Several weeks ago, I had been eagerly awaiting a ‘Scouse Sunday Afternoon Session’ featuring Edgar Jones, Matt McManamon, Pete Wilkinson and 16 Tambourines – unfortunately, one by one, three of the aforementioned acts pulled out of the festival, leaving only Matt McManamon to perform at The Inn on the Green pub venue. The former Dead 60s frontman, accompanied by guitarist Vincent Redmond, showcased his two superb recent solo singles Seas of Gold and Sinking Sands, as well as crowd favourites Riot Radio, Stand Up and Beat Generation. He was followed by an acoustic Tony Wright from Terrorvision.
I then checked out the Microdot 90s Exhibition which featured classic artwork and rarely seen outtakes from one of the UK’s premier graphic design companies. I treated myself to an Oasis logo mug (box signed by logo designer Brian Cannon) and two Microdot posters: one a commemorative Shiiine 2019 image featuring the names of all the artists present – and the other showcasing classic Microdot singles and albums artwork.

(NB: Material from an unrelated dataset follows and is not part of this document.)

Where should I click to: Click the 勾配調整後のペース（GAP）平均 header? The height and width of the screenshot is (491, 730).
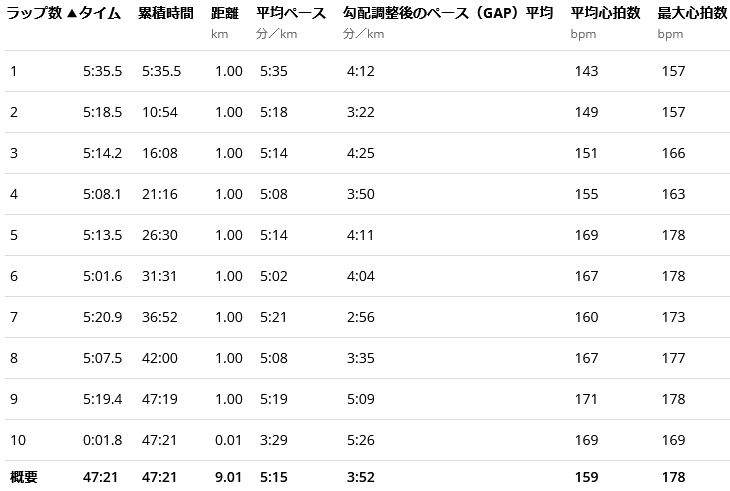pyautogui.click(x=447, y=13)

As evening approached the Skyline audience were taken back in time from before the dawn of Britpop to The Golden Age of Grebo with the quartet of Jesus Jones, Pop Will Eat Itself, Ned’s Atomic Dustbin and The Wonderstuff. This line-up served to perfectly illustrate exactly why Shiiine On is the UK’s quintessential festival for members of Generation X: with the vast majority of the 6000 attendees having been born somewhere between 1960 and 1984, communal memories came flooding back of undercuts and army surplus clothing, Melody Maker front covers, bands who sold more t-shirts than records and Glastonbury and Reading tickets that cost less than fifty quid. At this year’s Shiiine I counted no less than eight acts who had performed at either or both Reading Festivals in 1991 and 1992. The Skyline closed for the final time and Centre Stage then reverberated to the sound of those perennial purveyors of good vibes, Dodgy. Immediately afterwards The Farm’s Peter Hooton sang: “What happened to the attitude you used to have at school? What happened to the attitude when you broke all the rules?” The army of tired and happy Shiiiners needed no words to communicate their reply: “That attitude is still here, Peter, preserved for all time in amber at Butlin’s.”